Endowment policies have lost almost all credibility and financial advisers have lost confidence in them as investments. With-profits policies are now forecast to give worsening returns for the next fifteen years. Some policies are projected to pay out only a quarter of what was originally predicted for them. The investments are bad enough and they are being made worse by charges which take about a third of the profit each year.

The Actuarial Profession has made some calculations on how much a 25-year with-profits endowment policy might pay out in the future. On a £50-a-month plan, by 2014 the policies might pay less than £30,000, and by 2020 the result will be around £25,000. Yet when the policies were taken out the top companies were paying out over £100,000 on such policies. The investments are struggling because most funds withdrew from shares when the stock market was struggling and now it is too late to re-invest. Therefore good long term returns are impossible to revive.

The situation is going to create a further exposure for millions of Britain’s beleaguered homeowners. Those sold with-profits endowments in the late ‘80s and early ‘90s could be faced with significant mortgage shortfalls when it comes time to repay their loan.

Insurance companies have been saying for a while that their policies will come up short. One of the biggest, Norwich Union, says only one in ten of its policies will achieve its target.

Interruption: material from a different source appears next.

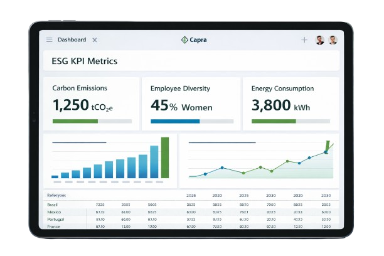Click the first data point on line chart

pos(205,174)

Although the stock market has shown excellent gains in the past three or four years, with-profits policies have failed to taker advantage as they have held to low a level in shares and property, which has also boomed. Now it is too late to invest in these markets, both of which may well be reaching their peak very soon.

Financial advisers love endowment policies when they were selling them twenty years ago. They reaped huge rewards in terms of commission at the time, but even they have no faith in the policies any more. A recent survey showed that over 60% of IFAs now have a negative view of with-profits, and just 1% of IFAs remain very positive about them. However, it does not appear that IFAs are making much attempt to help their investors get rid of the failing policies.

Industry watchdog the Financial Services Authority is worried that advisers are failing to give advice on policies because they are complex and they fear being accused of mis-selling the policy in the first place.

The Actuarial Profession has found out how much the insurance industry was boosting pay-outs in the nineties to make new sales of the policies. In that period they were paying out up to 24% more to investors than they were due. Those problems had gone by 2004, but of course pay-out levels dropped as a result.

There is also a question about charges. Calculations show that 25 policies due to mature in 2007 should have given a decent 10.4% annual growth. Thus a £50-a-month investment would have paid out £71,000. In actuality the pay-out average was a mere £39,667 – an annual growth of only 7%.

Endowments were sold by salesmen who were paid a lump sum up front – out of the policy investment – and who failed to give follow-up advice. A third of annual growth has been lost. It makes a big difference to the bottom line.